The anchor free models used in this benchmark is based on the centermask2 architecture and the anchor based models are based on the detectron2-ResNeSt architectures, which is both built upon the detectron2 library.
The models in the LIVECell paper was trained in on 8 Nvidia V100 GPUS. To help others reproduce our results and use the models for further research, we provide pre-trained models and config files.
Architecture | Dataset | Box mAP% | Mask mAP% | download |
---|---|---|---|---|
Anchor free | LIVECell | 48.45 | 47.78 | config | model |
A172 | 31.49 | 34.57 | config | model | |
BT-474 | 42.12 | 42.60 | config | model | |
BV-2 | 42.62 | 45.69 | config | model | |
Huh7 | 42.44 | 45.85 | config | model | |
MCF7 | 36.53 | 37.30 | config | model | |
SH-SY5Y | 25.20 | 23.91 | config | model | |
SkBr3 | 64.35 | 65.85 | config | model | |
SK-OV-3 | 46.43 | 49.39 | config | model | |
Anchor based | LIVECell | 48.43 | 47.89 | config | model |
A172 | 36.37 | 38.02 | config | model | |
BT-474 | 43.25 | 43.00 | config | model | |
BV-2 | 54.36 | 52.60 | config | model | |
Huh7 | 52.79 | 51.83 | config | model | |
MCF7 | 37.53 | 37.94 | config | model | |
SH-SY5Y | 27.87 | 24.92 | config | model | |
SkBr3 | 64.41 | 65.39 | config | model | |
SK-OV-3 | 53.29 | 54.12 | config | model |
The box and mask AP presented here is derived by training on either the whole LIVECell dataset or a cell cell specific subset, and then evaluated on the corresponding test dataset.
To use our fully trained models download them from our S3 bucket, and use it together with appropriate config file as described below in the [traing and evaluation section](#Training and evaluation)
The installation takes approximately 30 minutes
- Linux or macOS with Python ≥ 3.6
- PyTorch ≥ 1.3
- torchvision that matches the PyTorch installation. You can install them together at pytorch.org to make sure of this.
- OpenCV, optional, needed by demo and visualization
- pycocotools: pip install cython; pip install -U 'git+https://github.com/cocodataset/cocoapi.git#subdirectory=PythonAPI'
Build from source
python -m pip install 'git+https://github.com/facebookresearch/detectron2.git'
Or, to install it from a local clone:
git clone https://github.com/facebookresearch/detectron2.git
python -m pip install -e detectron2
Or if you are on macOS
CC=clang CXX=clang++ python -m pip install -e detectron2
To install a pre-built detectron for different torch and cuda versions and further information, see the detectron2 install document
Retrive the centermask2 code:
git clone https://github.com/youngwanLEE/centermask2.git
For further information, on installation and usage, see the centermask2 documentation
Retrive the detectron2-ResNeSt code:
git clone https://github.com/chongruo/detectron2-ResNeSt
For further information, on installation and usage, see the detectron2-ResNeSt documentation
- Not compiled with GPU support" or "Detectron2 CUDA Compiler: not available".

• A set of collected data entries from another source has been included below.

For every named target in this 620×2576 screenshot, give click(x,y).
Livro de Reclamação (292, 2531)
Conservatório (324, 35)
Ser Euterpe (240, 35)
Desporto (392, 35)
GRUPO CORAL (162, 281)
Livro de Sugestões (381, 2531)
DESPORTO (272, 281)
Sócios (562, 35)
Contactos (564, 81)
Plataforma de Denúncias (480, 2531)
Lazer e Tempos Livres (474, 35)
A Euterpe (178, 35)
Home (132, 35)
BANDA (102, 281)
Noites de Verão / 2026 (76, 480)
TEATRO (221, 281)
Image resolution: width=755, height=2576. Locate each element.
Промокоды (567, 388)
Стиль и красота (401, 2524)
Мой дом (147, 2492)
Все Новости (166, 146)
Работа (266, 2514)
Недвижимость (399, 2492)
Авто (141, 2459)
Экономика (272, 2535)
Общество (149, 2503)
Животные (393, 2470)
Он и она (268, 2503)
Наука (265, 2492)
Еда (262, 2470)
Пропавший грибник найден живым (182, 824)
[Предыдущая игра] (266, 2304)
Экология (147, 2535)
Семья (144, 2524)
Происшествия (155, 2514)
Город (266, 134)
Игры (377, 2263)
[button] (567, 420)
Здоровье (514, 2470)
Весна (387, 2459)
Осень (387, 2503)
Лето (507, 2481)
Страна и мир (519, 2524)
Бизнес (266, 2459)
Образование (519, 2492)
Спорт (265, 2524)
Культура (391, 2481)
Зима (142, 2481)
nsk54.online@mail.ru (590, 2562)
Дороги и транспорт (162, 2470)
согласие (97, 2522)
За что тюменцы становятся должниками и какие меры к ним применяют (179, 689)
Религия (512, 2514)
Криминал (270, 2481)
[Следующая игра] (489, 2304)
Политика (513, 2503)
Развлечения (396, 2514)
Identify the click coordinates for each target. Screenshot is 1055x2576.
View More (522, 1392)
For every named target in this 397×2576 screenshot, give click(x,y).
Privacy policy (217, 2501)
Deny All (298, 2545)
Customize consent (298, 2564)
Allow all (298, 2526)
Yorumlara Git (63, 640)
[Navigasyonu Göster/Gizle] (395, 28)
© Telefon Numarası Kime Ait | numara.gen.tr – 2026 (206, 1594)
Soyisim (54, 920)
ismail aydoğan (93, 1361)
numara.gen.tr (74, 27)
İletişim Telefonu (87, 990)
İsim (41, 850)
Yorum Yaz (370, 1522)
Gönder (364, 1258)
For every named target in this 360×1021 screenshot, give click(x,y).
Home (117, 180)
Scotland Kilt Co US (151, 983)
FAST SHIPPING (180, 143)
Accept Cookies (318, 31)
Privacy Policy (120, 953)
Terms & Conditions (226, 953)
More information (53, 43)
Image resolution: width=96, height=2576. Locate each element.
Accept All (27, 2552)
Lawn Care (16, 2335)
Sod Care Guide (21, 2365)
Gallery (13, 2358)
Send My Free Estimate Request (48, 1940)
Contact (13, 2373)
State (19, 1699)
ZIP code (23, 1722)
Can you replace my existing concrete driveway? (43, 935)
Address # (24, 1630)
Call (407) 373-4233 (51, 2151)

CUDA is not found when building detectron2. You should make sure
python -c 'import torch; from torch.utils.cpp_extension import CUDA_HOME; print(torch.cuda.is_available(), CUDA_HOME)'
print valid outputs at the time you build detectron2.
Using a custom dataset such as LIVECell together with the detectron2 code base is done by first registering the dataset via the detectron2 python API. In practice this can be done adding the following code to the train_net.py file in the cloned centermask2 repo:
https://detectron2.readthedocs.io/en/latest/tutorials/datasets.html
from detectron2.data.datasets import register_coco_instances
register_coco_instances([dataset_name], {}, [/path/coco/annotations.json], [path/to/image/dir])
Were dataset_name will be the name of your dataset and will be how you decide what dataset to use in your config file. Per default, the config file will point to TRAIN and TEST, so registering a test dataset as TEST will work directly with the provided config files, for other names, make sure to update your config file accordingly.
- In the config file change the dataset entries with the name used to register the dataset.
- Set the output directory in the config file to save the models and results.
To train a model, change the OUTPUT directory in the config file to where the models and checkpoints should be saved. Make sure you follow the previous step and register a TRAIN and TEST dataset, cd into the cloned directory (centermask2 or detectron2-ResNeSt), and run the following code:
python tools/train_net.py --num-gpus 8 --config-file your_config.yaml
To train a model on the dataset defined in you_config.yaml with 8 gpus.
To fine-tune a model on your own dataset, set MODEL.WEIGTS in the config file to point at one of our weight files, if you want to finetune our centermask2 model for instance.
MODEL:
WEIGHTS: "http://livecell-dataset.s3.eu-central-1.amazonaws.com/LIVECell_dataset_2021/models/Anchor_free/ALL/LIVECell_anchor_free_model.pth"
To evaluate a model, make sure to register a TEST dataset and point to it in your config file and cd into the cloned directory (centermask2 or detectron2-ResNeSt), then run the following code
python train_net.py --config-file <your_config.yaml> --eval-only MODEL.WEIGHTS </path/to/checkpoint_file.pth>
This will evaluate a model defined in your_config.yaml
with the weights saved in /path/to/checkpoint_file.pth
To evaluate one of our models, like the centermask2 (anchor-free), you can point directly at the URI link for the weight file.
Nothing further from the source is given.